Gay fans flock to the premiere of 9 to 5 at Los Angeles's Ahmanson Theatre to see Dolly Parton, Jane Fonda, and Lily Tomlin -- and end up staying for an excellent show.

It's the opening night of 9 to 5 at the Ahmanson Theatre in Los Angeles and all the gays are out. I run into producer Dan Jinks, whose film Milk will be released in November; the handsome as always Robert Gant; producers Neil Meron and Craig Zadan (Hairspray); and even the young actor Mitch Morris (Another Gay Movie).

Who would have thought the opening of a show about three working women dealing with sexism and office politics in the '80s, camp though it may be, would be one of the biggest gay events of the year? And then in walks Dolly Parton and I realize instantly why they have all come. Standing barely five feet tall -- though her stilettos and one of the most complicated wigs I have ever seen are helping her height a great deal -- she commands the room. She takes her seat amid a standing ovation. Another burst of applause erupts when Lily Tomlin dashes in at the last minute. Jane Fonda, on the other hand, had arrived early in her tasteful suit and tinted eyeglasses, and had been milling around for about 30 minutes by showtime.

The musical is a success. Allison Janney heads up the cast as Violet Newstead, the role originated by Lily Tomlin in the 1980 film. While her singing alone would not take her far in musical theater, her comedic timing more than makes up for any vocal shortcomings, which are masked for the most part by letting her sing behind other voices -- you won't be hearing her belt any ballads. In the role of the conservative Judy Bernly -- whose divorce has forced her back into the working world, only to end up helping her find herself -- is Stephanie J. Block, fresh from the role of Elphaba in the Broadway cast of Wicked, and she has the Idina Menzel-style voice to prove it. But stealing the show is Megan Hilty as Doralee Rhodes, the role originated by Parton. Her performance is less an impersonation of Parton than an homage, but hearing her speak takes you right back to the film. Parton wrote the music and lyrics for the show, and every scene with Doralee is self-referential to Parton, whose presence makes it all the more inside baseball.

Stars of the original film, Dolly Parton and Lily Tomlin

Fifteen minutes into the show the curtain comes down and a technical problem regarding the set is announced over the PA. After a few minutes Parton come onstage and grabs the microphone to address the audience. "I don't know what else to do but sing '9 to 5,' " she announces.
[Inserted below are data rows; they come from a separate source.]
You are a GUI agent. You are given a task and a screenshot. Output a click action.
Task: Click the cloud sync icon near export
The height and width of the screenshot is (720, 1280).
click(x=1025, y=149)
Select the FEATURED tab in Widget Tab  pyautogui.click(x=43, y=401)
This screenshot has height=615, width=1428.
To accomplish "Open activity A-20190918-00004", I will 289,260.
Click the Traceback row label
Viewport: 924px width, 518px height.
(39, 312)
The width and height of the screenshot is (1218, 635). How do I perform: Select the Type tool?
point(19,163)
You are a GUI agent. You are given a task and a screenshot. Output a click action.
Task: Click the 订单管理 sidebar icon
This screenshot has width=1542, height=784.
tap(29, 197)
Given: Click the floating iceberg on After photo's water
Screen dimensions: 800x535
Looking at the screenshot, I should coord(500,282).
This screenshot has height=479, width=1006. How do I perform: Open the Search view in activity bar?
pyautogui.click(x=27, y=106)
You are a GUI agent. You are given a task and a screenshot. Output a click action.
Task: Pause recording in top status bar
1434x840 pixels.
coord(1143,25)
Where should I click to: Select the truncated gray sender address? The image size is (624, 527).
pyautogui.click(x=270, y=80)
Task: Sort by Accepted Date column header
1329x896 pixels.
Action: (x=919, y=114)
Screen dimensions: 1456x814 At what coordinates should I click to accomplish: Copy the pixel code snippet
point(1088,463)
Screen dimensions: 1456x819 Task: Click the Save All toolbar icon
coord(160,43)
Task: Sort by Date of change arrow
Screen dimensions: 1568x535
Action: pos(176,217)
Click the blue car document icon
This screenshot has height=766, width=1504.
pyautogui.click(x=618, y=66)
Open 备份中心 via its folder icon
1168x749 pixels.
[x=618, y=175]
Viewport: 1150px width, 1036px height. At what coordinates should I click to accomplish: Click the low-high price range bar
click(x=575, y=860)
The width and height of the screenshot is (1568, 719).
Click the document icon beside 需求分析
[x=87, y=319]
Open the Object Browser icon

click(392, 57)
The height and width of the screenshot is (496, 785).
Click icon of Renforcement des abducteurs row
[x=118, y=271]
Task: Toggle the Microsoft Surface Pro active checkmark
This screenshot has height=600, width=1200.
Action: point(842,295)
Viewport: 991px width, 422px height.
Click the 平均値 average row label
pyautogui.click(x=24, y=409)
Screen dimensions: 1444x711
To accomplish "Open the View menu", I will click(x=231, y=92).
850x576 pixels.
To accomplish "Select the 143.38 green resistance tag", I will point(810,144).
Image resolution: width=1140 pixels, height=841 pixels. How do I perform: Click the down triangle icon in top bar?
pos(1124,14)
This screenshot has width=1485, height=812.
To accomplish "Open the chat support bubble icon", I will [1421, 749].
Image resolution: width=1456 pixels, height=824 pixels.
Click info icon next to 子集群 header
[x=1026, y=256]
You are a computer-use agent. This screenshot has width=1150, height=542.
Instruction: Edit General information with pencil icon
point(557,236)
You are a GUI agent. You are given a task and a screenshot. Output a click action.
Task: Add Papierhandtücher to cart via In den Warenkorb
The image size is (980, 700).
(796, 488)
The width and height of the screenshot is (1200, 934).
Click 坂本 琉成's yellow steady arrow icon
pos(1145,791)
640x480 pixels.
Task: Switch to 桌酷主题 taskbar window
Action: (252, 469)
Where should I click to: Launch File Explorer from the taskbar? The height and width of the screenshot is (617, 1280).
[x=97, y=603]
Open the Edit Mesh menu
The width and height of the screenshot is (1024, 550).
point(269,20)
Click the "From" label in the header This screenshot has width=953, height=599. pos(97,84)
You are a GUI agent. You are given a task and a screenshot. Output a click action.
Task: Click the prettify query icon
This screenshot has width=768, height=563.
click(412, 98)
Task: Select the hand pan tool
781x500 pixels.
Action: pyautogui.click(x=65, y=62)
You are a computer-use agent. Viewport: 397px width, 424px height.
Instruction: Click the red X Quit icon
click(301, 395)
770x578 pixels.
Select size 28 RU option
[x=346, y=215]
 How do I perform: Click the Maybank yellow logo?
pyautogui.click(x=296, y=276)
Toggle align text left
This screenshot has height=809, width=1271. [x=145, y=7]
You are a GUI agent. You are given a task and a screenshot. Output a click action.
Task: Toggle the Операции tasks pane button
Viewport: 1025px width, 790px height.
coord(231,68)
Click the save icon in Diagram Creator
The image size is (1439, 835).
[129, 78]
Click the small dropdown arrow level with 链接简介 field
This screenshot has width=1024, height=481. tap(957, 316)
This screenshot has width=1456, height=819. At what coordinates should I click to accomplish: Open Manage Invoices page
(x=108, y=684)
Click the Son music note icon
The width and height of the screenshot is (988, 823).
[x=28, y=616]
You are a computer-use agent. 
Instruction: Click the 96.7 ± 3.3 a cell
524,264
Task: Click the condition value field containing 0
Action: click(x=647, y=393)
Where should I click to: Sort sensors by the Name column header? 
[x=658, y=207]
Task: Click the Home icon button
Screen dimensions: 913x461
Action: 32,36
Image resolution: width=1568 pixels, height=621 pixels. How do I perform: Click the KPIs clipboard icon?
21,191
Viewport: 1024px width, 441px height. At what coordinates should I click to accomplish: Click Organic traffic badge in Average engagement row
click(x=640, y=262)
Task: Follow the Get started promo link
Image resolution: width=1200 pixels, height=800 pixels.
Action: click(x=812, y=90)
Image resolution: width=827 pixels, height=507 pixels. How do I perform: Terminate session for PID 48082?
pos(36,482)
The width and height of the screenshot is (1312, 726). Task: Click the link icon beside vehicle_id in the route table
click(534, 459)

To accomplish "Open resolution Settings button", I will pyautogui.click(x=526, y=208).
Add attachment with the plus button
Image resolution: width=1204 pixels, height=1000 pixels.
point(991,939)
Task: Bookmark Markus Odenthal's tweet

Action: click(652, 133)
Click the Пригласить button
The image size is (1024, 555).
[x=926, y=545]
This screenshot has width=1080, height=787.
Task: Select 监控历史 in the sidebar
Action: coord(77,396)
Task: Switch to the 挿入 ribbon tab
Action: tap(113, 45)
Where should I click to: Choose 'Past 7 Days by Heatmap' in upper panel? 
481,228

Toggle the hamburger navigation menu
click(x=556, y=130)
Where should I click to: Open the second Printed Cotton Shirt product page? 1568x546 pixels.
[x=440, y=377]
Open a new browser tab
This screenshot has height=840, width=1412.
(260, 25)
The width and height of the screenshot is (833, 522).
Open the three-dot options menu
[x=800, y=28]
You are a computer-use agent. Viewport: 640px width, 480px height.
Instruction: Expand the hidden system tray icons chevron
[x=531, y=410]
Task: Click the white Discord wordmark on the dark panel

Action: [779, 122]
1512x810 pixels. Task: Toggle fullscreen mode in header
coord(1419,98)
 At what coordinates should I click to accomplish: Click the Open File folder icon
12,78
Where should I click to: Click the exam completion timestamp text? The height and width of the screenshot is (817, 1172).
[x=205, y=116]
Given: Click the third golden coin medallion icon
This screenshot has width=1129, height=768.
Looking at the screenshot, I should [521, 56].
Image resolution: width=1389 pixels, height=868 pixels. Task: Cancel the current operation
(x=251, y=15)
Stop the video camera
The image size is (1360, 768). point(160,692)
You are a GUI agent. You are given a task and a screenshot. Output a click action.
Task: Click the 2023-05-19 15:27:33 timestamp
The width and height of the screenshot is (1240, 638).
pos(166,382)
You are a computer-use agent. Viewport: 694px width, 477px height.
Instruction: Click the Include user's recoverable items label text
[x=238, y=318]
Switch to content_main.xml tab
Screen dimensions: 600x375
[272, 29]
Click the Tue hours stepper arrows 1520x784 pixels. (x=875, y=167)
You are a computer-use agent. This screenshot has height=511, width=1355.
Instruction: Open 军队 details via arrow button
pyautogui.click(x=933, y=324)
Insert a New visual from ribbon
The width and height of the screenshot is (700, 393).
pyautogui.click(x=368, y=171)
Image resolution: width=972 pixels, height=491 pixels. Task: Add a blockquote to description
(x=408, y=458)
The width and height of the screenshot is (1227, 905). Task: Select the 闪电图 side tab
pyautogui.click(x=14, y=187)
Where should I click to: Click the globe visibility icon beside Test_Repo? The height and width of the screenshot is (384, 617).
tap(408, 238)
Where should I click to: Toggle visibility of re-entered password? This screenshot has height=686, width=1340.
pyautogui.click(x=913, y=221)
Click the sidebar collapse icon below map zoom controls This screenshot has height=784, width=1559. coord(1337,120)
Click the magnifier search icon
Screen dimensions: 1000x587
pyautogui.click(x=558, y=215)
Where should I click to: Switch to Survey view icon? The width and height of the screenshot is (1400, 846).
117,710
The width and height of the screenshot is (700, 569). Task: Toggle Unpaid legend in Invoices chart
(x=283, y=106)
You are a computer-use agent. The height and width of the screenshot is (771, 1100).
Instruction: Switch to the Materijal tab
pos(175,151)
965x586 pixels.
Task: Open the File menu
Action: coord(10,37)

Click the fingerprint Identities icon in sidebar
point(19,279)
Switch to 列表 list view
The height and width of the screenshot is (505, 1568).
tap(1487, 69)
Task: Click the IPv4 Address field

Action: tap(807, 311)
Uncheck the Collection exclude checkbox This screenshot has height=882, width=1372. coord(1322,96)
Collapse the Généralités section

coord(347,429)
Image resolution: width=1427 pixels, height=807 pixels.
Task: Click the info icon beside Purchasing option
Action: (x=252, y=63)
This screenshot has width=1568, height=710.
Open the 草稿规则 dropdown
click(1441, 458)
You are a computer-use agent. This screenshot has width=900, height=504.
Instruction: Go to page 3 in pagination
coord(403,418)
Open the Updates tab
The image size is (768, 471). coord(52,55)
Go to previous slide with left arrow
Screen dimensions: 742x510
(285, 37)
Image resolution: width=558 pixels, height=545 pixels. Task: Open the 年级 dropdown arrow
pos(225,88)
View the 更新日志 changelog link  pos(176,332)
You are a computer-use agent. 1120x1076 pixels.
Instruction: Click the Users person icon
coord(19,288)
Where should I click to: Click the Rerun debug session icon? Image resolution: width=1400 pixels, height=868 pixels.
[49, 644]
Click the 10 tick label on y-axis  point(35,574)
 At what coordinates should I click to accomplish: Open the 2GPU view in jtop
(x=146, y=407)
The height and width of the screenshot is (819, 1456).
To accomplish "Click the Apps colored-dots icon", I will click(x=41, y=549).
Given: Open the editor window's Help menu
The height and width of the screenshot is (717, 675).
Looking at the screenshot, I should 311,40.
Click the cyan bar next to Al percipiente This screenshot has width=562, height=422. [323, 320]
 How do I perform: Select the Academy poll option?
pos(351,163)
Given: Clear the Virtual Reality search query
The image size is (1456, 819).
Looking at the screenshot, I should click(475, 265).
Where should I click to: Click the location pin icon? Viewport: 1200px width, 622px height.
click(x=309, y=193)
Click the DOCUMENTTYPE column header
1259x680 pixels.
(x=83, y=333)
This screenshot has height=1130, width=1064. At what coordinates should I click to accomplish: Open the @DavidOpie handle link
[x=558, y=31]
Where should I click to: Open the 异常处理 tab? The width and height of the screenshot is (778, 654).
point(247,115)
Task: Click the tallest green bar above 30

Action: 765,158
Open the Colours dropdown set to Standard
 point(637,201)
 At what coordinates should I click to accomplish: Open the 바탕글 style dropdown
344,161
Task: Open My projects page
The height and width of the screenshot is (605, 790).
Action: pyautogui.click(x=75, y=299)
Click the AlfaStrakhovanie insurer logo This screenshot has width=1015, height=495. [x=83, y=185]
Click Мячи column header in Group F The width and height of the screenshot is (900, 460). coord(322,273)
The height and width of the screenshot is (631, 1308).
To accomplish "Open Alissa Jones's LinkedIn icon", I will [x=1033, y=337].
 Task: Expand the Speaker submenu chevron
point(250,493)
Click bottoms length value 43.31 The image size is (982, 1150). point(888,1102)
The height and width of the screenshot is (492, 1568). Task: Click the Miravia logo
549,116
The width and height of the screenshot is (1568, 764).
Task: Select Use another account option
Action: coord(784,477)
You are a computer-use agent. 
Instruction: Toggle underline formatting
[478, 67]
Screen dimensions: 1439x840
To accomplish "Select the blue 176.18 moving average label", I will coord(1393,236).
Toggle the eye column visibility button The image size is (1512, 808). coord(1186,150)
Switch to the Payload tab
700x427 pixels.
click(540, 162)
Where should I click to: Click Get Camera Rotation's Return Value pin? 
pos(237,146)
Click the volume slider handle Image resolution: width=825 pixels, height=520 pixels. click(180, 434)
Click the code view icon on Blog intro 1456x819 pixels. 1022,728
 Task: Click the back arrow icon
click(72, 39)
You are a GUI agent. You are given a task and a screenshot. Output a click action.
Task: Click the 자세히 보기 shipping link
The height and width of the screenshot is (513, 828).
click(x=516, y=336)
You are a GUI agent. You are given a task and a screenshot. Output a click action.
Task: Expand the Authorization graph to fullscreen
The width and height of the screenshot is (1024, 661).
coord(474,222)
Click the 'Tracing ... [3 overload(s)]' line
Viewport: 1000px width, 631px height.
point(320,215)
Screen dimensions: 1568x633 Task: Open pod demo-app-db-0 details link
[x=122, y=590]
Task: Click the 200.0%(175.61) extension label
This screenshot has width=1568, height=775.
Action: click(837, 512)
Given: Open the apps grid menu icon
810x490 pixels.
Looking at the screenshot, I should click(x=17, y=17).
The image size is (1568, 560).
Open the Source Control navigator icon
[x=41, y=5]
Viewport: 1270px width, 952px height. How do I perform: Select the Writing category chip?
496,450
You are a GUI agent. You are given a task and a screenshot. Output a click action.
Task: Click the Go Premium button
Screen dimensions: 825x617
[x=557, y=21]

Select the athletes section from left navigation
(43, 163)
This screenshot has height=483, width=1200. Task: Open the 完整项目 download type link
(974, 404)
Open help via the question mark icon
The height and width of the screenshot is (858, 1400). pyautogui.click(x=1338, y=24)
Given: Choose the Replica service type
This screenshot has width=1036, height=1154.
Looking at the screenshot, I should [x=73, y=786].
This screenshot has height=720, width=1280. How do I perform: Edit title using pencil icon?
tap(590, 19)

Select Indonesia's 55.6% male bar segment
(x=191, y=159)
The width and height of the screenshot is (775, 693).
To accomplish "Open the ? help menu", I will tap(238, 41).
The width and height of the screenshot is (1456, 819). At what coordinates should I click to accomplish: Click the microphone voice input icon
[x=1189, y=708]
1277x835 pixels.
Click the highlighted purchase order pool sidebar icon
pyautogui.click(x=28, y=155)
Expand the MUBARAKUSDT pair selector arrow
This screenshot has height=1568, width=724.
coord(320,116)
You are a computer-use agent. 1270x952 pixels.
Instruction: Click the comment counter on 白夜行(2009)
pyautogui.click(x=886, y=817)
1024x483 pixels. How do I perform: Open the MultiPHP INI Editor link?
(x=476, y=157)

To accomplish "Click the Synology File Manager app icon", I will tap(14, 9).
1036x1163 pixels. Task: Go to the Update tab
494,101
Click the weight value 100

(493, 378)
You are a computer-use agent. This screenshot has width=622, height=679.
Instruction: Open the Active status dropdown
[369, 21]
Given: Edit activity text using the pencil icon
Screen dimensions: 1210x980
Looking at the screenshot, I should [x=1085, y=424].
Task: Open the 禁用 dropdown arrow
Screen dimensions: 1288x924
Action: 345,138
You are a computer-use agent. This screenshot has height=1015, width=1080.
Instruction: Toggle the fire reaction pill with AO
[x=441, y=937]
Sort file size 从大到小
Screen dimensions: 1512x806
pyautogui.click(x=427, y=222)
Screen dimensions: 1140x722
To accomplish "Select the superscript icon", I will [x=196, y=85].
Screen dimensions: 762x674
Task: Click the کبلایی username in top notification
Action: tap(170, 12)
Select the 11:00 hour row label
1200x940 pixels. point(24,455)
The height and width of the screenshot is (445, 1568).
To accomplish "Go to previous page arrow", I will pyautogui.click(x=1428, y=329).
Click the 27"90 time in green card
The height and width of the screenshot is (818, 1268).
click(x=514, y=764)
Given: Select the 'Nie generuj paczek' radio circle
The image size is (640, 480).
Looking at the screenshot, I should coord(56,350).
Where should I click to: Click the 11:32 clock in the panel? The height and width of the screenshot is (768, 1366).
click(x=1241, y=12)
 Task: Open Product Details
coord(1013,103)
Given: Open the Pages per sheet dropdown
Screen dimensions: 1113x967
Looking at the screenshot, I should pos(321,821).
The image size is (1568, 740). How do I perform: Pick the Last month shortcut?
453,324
She strikes up the band for an impromptu performance, enlisting the audience's help for the chorus. When the song is over and the set is still "stuck," she decides to deliver the speech she was planning for the end of the night. She thanks screenwriter Pat Resnick, who also wrote the book for the musical, and Jane Fonda, who originated the idea for the movie, for including her in the first place, and points out costars, including Martin Mull, who have also come out for the performance. When there is still time to kill she decides to sing "I Will Always Love You," and I'm sure that by this point the audience is happy to have that set stuck for as long as possible, but before she can start they are ready to go again, so it's back to the show.

The set is very complicated; it's easy to see how it can get stuck. And while the concept of women oppressed in the workplace, with Violet dreaming of a female CEO, may seem a little dated in a post-Carly Fiorina world, the idea of a corporation exploiting its workers and the feeling that one can never get ahead should play well in today's economy. While the standout numbers are country and western, Parton's songwriting has broad appeal, writing catchy hooks, ballads, and reprises with the best of them. Like The Drowsy Chaperone before it, this should be another Los Angeles-born show bound for Broadway.